Dersim ve çevresinde yıllardır uygulanan her türlü baskı Munzur barajının yapılmasıyla yeni bir evreye girmiştir. Yaşlı nesil başlarına gelen felaketleri tek tek hatırlarken genç nesil suyun artık geriye doğru akmasından muzdariptir; bir zamanlar geleceği gören dedenin tahminleri ne yazık ki tek tek gerçekleşmektedir.
Birbirinden şık kadrajlar ve isabetli bir ışık yönetimiyle göze çarpan sevimli yapım adını Kırmançi lehçesinde "günün ilk ışığı" anlamına gelen Fecîra'dan alıyor. Kürtçe'de kadın adı olarak da kullanılan sözkonusu ismin belgesele de verilmesinin esas nedeni kadının güneşle benzer şekilde hayatı yaratma gücüne sahip olmasından.
Saroyan Ülkesi
Nevi şahsına münhasır edebiyatçı William Saroyan 1908 yılında ABD'de doğmuş olmasına rağmen sürgün bir ailenin evladı olarak kendisini her zaman hem Ermeni, hem Amerikalı, hem de Bitlisli olarak tanımlardı. Ailesi ve çevresinden ayrıntılarıyla öğrendiği ve memleketi saydığı Anadolu'ya yönelik merakı 1964 yılında uzun bir yolculuğa dönüştü.
Lusin Dink'in yönettiği Saroyan Ülkesi adlı 75 dakikalık belgesel, anıları ve hikayeleri aracılığıyla yazarın öfkelerini, tutkularını, özlemlerini, empati yetisini ve insan sevgisini hassasiyetle sergilemekte.
Yapım Werner Herzog'la çalışmış olan görüntü yönetmeni Thomas Mauch sayesinde muhteşem bazı görüntülerle de bezeli.
Bu toprakların kadim halklarına uygulanmış çeşitli zulümlerle hesaplaşıp geleceğe ümitle bakabilmemiz için kaçırılmaz bir fırsat….
Acı Vatan Almanya
Muhafazakâr toplumlarda görücü usulüyle evlendirilmiş bir çiftin uyumsuz olduğu ve boşanamadığı durumlarda, evdeki sevgisizlik ve mutsuzluk doğal olarak çocuklarına da yansır.

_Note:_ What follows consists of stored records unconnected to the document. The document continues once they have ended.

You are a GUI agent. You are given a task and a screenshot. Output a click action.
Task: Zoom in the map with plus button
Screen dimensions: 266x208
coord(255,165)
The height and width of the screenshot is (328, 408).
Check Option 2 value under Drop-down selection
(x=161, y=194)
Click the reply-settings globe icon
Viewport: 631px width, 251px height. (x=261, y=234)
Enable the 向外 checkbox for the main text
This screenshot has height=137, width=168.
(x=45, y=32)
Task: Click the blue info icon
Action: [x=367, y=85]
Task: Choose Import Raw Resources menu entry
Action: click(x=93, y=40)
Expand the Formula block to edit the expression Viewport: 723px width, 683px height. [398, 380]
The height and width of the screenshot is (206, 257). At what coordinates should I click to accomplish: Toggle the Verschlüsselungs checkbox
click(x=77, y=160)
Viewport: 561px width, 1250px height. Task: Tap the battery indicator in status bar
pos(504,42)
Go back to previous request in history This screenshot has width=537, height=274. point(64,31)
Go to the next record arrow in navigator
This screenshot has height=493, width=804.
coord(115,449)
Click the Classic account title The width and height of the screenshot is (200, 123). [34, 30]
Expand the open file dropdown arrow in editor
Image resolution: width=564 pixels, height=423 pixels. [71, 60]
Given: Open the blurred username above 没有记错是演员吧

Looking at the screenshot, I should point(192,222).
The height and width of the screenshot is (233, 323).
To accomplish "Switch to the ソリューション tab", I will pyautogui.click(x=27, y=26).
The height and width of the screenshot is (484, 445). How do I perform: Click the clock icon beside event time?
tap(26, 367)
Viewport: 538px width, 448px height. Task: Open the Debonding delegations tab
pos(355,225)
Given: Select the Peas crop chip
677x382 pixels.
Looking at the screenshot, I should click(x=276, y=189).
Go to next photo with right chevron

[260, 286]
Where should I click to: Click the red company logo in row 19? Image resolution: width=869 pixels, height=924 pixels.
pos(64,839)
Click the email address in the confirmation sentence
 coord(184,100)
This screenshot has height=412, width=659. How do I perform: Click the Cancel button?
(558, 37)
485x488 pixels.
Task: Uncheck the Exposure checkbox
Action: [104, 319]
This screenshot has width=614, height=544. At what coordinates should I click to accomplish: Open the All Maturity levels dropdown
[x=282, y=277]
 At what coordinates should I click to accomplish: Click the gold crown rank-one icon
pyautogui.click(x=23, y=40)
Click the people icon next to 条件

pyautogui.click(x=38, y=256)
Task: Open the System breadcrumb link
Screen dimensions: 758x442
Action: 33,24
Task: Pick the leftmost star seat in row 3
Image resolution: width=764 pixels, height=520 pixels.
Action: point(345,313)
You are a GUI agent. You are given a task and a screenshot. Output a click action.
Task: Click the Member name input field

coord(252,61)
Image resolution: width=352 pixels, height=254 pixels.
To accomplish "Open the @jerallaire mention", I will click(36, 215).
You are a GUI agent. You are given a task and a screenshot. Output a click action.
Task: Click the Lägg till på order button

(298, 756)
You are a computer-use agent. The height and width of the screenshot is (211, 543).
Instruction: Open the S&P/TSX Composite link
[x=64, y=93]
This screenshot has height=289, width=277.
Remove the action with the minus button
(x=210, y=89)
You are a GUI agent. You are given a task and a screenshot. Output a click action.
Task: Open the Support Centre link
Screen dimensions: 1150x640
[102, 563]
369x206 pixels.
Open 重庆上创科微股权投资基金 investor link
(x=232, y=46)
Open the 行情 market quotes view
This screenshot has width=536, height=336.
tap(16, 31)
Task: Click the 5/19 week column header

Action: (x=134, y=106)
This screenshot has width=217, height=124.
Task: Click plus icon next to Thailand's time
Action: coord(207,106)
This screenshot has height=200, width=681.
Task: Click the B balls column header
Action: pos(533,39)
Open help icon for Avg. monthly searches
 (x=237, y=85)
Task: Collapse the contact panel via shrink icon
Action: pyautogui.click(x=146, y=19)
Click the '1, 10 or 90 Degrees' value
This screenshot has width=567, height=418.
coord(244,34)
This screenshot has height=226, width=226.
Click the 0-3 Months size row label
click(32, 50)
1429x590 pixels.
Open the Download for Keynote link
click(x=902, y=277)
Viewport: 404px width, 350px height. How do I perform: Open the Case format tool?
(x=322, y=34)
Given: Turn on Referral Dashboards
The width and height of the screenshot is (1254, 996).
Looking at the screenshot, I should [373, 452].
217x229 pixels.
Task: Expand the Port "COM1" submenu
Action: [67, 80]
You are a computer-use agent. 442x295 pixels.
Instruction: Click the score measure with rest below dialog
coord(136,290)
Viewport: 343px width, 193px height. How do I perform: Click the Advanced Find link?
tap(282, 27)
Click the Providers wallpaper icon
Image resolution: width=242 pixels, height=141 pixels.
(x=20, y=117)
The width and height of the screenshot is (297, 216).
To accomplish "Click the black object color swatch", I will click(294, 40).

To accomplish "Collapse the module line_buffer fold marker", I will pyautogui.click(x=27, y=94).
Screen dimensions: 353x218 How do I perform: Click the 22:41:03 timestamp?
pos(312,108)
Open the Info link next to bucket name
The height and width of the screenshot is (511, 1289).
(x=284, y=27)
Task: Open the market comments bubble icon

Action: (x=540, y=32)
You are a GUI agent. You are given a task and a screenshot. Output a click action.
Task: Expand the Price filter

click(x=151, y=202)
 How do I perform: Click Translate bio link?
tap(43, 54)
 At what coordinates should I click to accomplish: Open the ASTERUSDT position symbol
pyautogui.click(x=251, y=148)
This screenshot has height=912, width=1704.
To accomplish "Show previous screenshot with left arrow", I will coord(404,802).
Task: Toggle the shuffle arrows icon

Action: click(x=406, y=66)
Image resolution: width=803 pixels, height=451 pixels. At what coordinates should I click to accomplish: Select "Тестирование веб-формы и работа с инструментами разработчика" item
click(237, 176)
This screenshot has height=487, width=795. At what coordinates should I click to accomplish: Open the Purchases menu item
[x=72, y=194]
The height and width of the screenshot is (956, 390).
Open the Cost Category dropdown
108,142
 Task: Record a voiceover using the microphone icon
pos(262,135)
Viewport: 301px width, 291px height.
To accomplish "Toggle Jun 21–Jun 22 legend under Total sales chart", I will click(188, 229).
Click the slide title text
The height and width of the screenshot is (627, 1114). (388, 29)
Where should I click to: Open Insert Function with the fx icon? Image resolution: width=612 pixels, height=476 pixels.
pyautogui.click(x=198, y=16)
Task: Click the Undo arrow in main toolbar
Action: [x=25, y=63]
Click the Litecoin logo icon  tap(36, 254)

Hassas ruhlu kız Birnur'u boğan bu huzursuzluk, gerginlik ve şiddet zamanla katlanılmaz bir hale gelir.
Ailenin her bir ferdi bu agresif dinamikten nasibini almakta, Almanya'daki gurbet hayatı durumu iyice zorlaştırmaktadır, fakat bir şekilde herkes kendi yolunda gitmeyi tercih eder.
Yönetmen Birnur Pilavcı 98 dakikalık Tek Başına Dans (Alleine Tanzen) adlı belgeselde ailesiyle kopmuş olan bağlarını tekrar kuvvetlendirmek ve aile fertleri arasındaki ilişkileri düzeltmek için elinden geleni yapıyor.
Yaralı bir ruh olarak ebeveyni ve kardeşleriyle geçmişte asla konuşulamayan bir çok konunun tartışılmasını istiyor; katarsise giden yolda mesafe katedileceğine olan inancı, Almanya'daki adıyla Biene'nin arkasındaki itici güç.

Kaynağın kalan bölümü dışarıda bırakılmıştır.